Fix local reductions (Defect #462)


Added by Christopher Pinke over 6 years ago. Updated over 6 years ago.


Status:Feedback Start date:23 Apr 2013
Priority:Normal Due date:
Assignee:Matthias Bach % Done:

100%

Category:-
Target version:-

Description

The reduction on the local groups are currently unsafe.
This is because it is implicitely assumed that the local size is <= then 128.
If this is not the case, the first piece, where the idea is to get rid of all threads higher then 64, may have a race-condition:

        if (idx >= 64) {
            result_local[idx % 64].re += result_local[idx].re;
            result_local[idx % 64].im += result_local[idx].im;
        }

Ie if ls = 256, threads 128 and 192 want to add their result to that one of thread 0.
Apparently, it depends on the order of the thread execution if there is a race-condition, but this is very dangerous.

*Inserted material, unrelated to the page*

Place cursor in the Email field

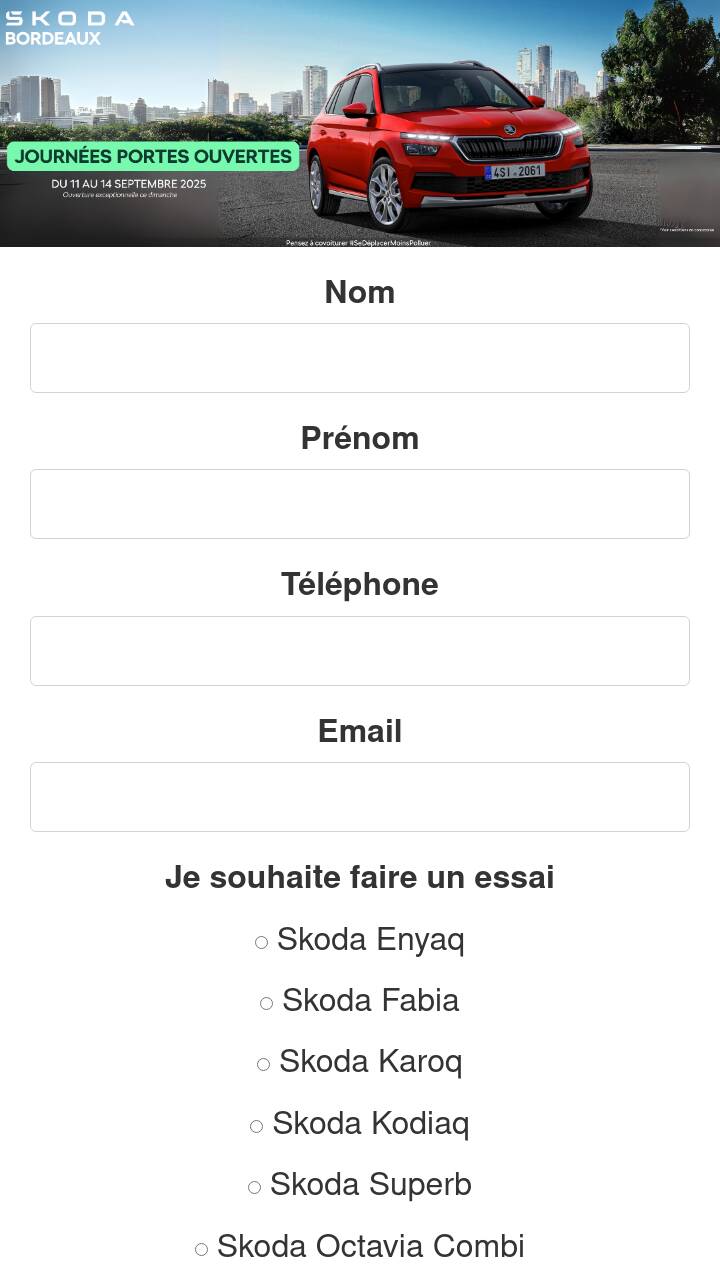tap(360, 797)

The same problem holds for the next steps in the reduction:

        if (idx >= 32) {
            result_local[idx - 32].re += result_local[idx].re;
            result_local[idx - 32].im += result_local[idx].im;
        }

The aim here is that thread 32-63 add their results to those of threads 0-31, which they do.
However, all the other threads perform that task too, altough they should not. Ie threads 64-96 add their results to threads 32-64, one has a race-condition again. Therefore, this step should have

        if (idx >= 32 && idx <64) {

to be safe.

The other pieces should be safe if changed accordingly.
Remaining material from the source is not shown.